(Collected data entries)
● ● ● ● ●
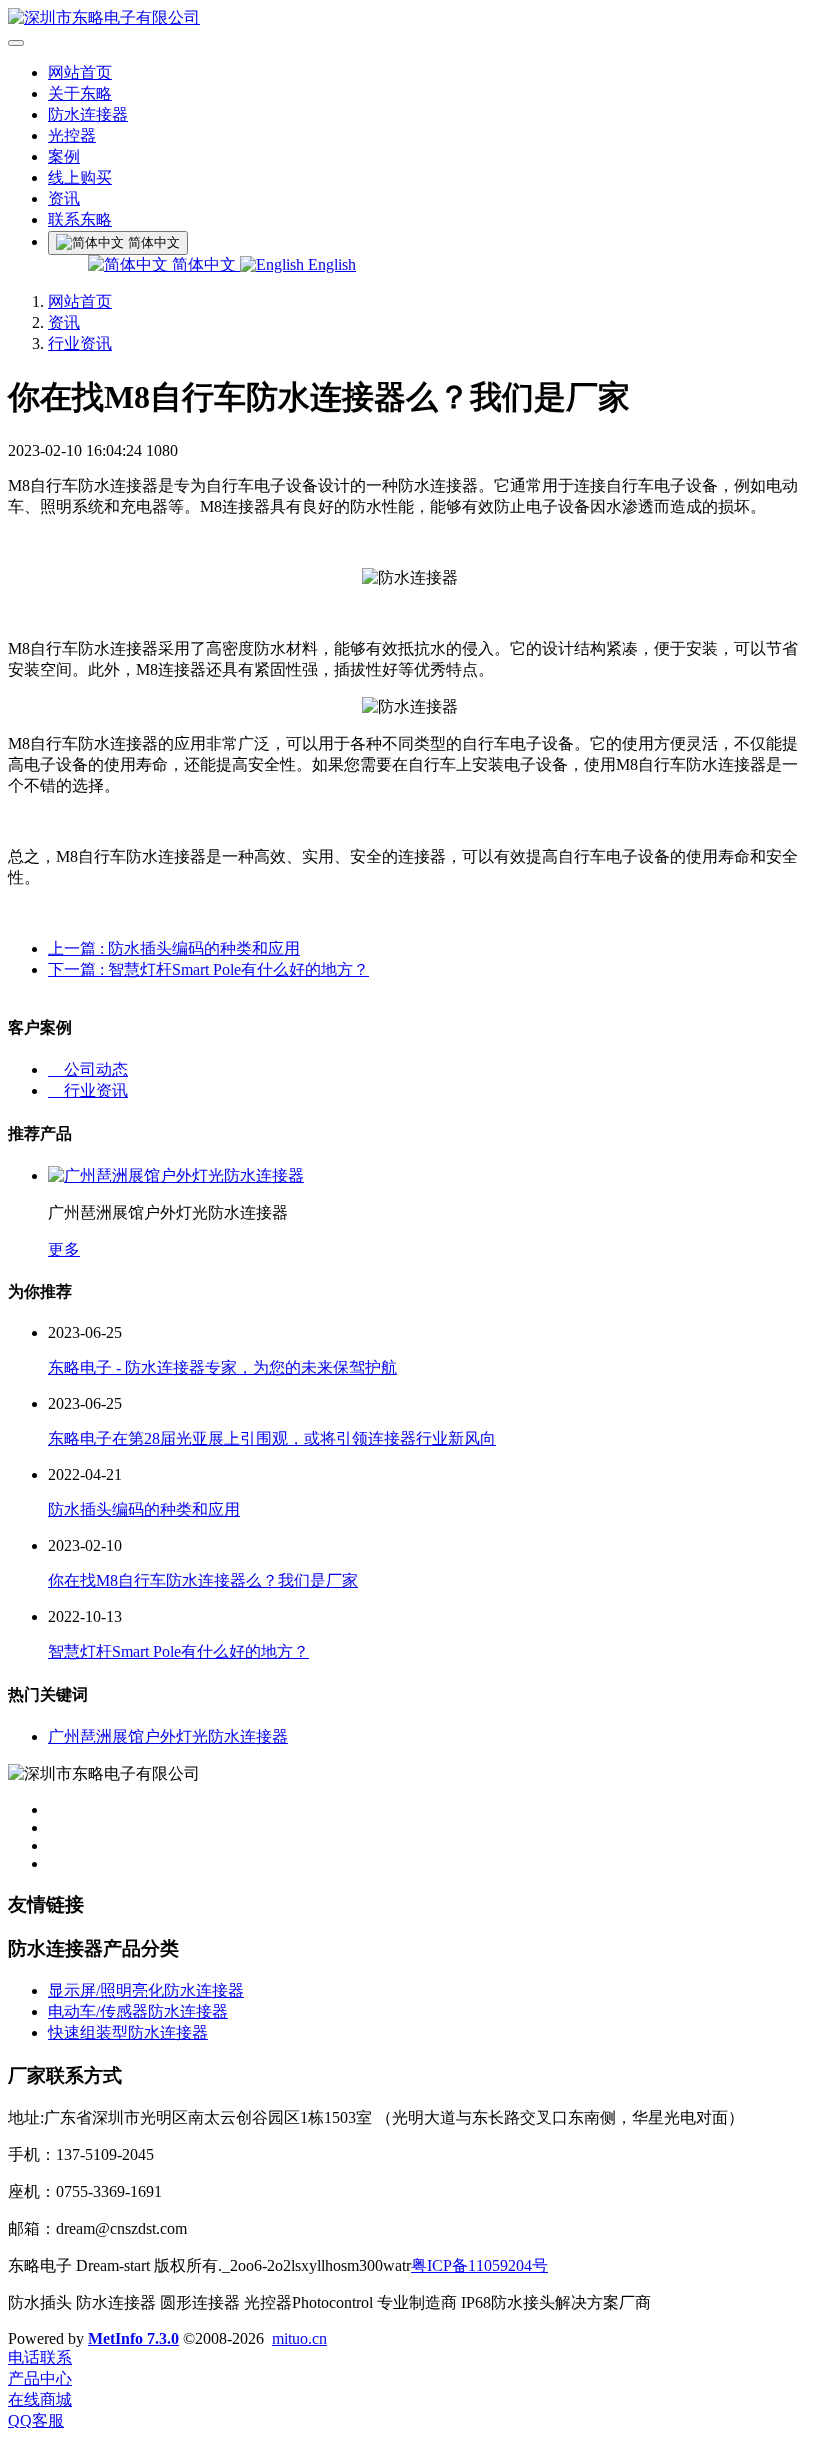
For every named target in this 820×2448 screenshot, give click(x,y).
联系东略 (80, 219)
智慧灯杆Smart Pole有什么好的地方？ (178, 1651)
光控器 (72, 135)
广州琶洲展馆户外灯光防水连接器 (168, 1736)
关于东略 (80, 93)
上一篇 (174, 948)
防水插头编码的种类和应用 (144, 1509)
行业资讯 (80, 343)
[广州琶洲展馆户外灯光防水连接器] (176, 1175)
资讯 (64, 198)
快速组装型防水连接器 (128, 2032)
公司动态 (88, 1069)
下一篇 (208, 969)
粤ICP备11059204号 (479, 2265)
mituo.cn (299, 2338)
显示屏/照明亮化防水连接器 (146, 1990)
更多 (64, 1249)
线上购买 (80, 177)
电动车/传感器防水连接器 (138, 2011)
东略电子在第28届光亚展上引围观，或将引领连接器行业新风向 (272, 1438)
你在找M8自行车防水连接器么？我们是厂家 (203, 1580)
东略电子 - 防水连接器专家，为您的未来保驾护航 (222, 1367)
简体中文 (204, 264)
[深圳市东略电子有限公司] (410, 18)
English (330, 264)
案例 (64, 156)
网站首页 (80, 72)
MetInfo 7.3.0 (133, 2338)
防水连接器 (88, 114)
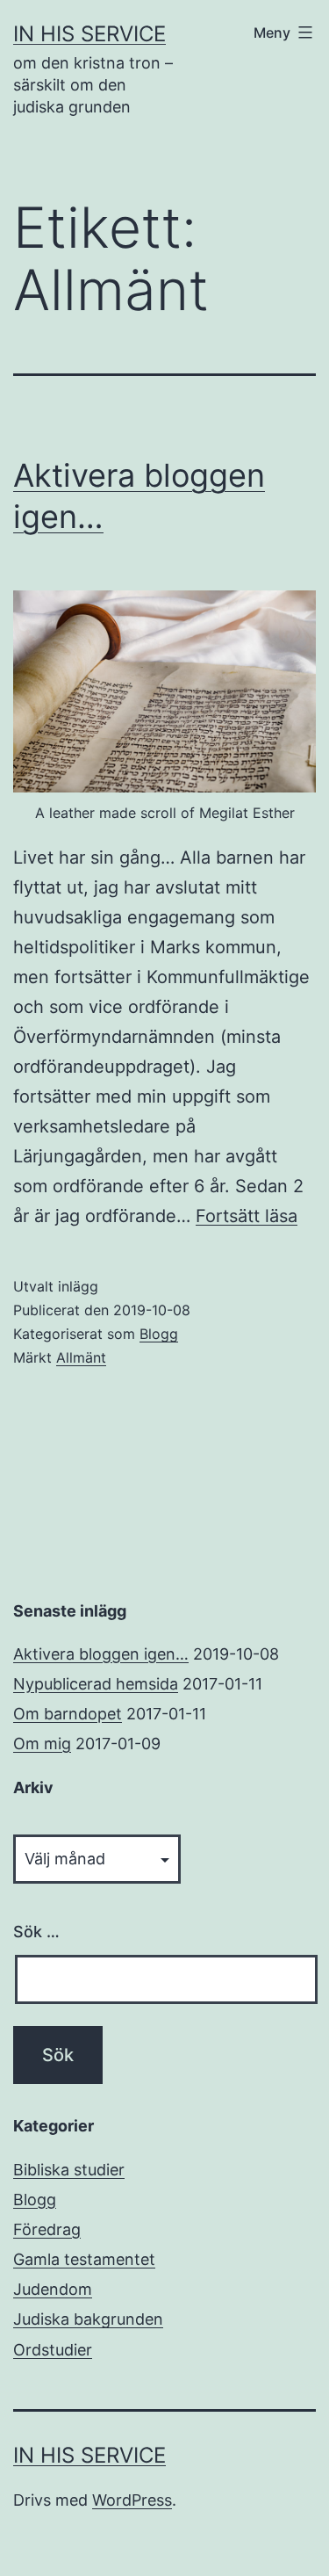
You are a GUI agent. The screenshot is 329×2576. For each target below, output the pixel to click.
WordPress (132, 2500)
● ● ● ● ●
## Exercise brief
If a line in the records includes the string "click", copy it.

## Solution below
For every named target in this 820×2448 screenshot, give click(x,y).
You are a GUI agent. The screenshot is 329×2576. For each target below, output the pixel to click.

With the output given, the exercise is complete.